O FBI fez uma pesquisa dentro do Uniformed Crime Report de 2001 que mostra que para cada vez que uma arma foi usada com sucesso em legítima defesa, 185 vezes uma arma foi usada para matar alguém comum, não criminoso, em um homicídio, suicídio ou acidente. Isto num país que ama armas, onde as pessoas podem ser treinadas desde pequenas, etc... Imagina no Brasil. Poderia citar mais 20 pesquisas nacionais e internacionais mas sei que vocês têm pouco tempo e já escrevi demais. Peço, contudo, que pensem no momento em que um bandido invade uma casa. Ele não avisa que está chegando, não liga para marcar hora... O elemento surpresa é seu maior aliado e ele já chega armado, preparado, acostumado com estas situações e com sangue frio para matar se for preciso. A menos que você durma ou fique em casa com a arma carregada e sempre a postos (o que nem o pessoal do NÃO recomenda, dado o risco absurdo de acidentes fatais), a vantagem vai ser sempre dele. Se você ameaçar pegar a arma isto só aumentará a violência do bandido. Ou seja, uma arma em casa é só risco.

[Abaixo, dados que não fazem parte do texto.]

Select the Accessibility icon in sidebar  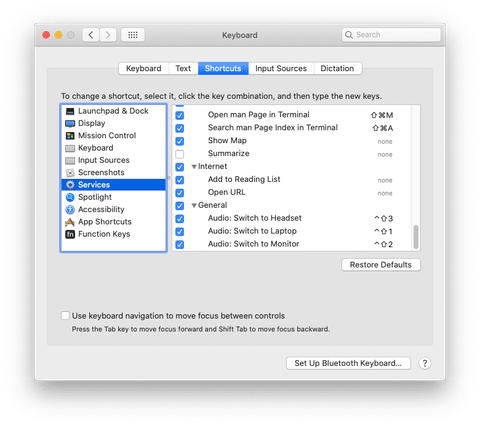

Aliás a maioria das pessoas que tem arma em casa nunca chega a usar. Quando é surpreendida, perde a arma para o bandido, que entra com uma e sai com duas, aumentando, como vimos acima, o seu arsenal às nossas custas. Não é que seja impossível alguém se dar bem, é que as chances são tão, tão pequenas e aumentam tanto a possibilidade de armar o bandido ou aumentar o poder de fogo dele ou colocar em riscos filhos ou netos, que ter uma arma em casa é sinônimo de medo e risco e não de tranqüilidade e segurança.

4. O que de fato vai acontecer se o SIM for aprovado?

Em primeiro lugar teremos uma redução do número de homicídios fúteis e acidentes com armas de fogo. Lembrando que os homicídios fúteis constituem uma enorme parcela do total de homicídios, já significa salvar alguns milhares de vidas. Aliás, em 2004, ano em que entrou em vigor o Estatuto do Desarmamento, foi o primeiro ano em treze anos consecutivos, em que as mortes por arma de fogo caíram em nosso país. 3.234 pessoas morreram a menos que em 2003, revertendo uma tendência histórica no país. O que mais, além do Estatuto poderia ser responsável por esta queda em todo o território nacional? Com certeza, como atestam estudos da Unesco www.unesco.org.br, Ministério da Saúde e do Centro de Estudos Brasileiros de Oxford, o Estatuto do Desarmamento teve grande participação neste fato. Aliás, hoje mesmo, dia 6 de outubro, o Estadão publica na capa do caderno Metrópole uma outra pesquisa do Ministério da Saúde, apontando a queda do número de internações nos hospitais por armas de fogo após a promulgação do Estatuto e da Campanha de Recolhimento de Armas.
Além de continuar e intensificar a redução dos homicídios fúteis e acidentes, a proibição fará com que se feche a principal porta de entrada de armas para criminosos, que como vimos extensivamente acima, se abastecem das armas dos cidadãos comuns. Isto quer dizer que eles não terão armas? Não, quer dizer que pelo menos ficará mais difícil e mais caro, aumentando o risco a que o bandido está submetido. Lembre-se que se o Não ganhar, não muda nada. Tudo fica como está e o bandido continuará tão armado quanto está hoje...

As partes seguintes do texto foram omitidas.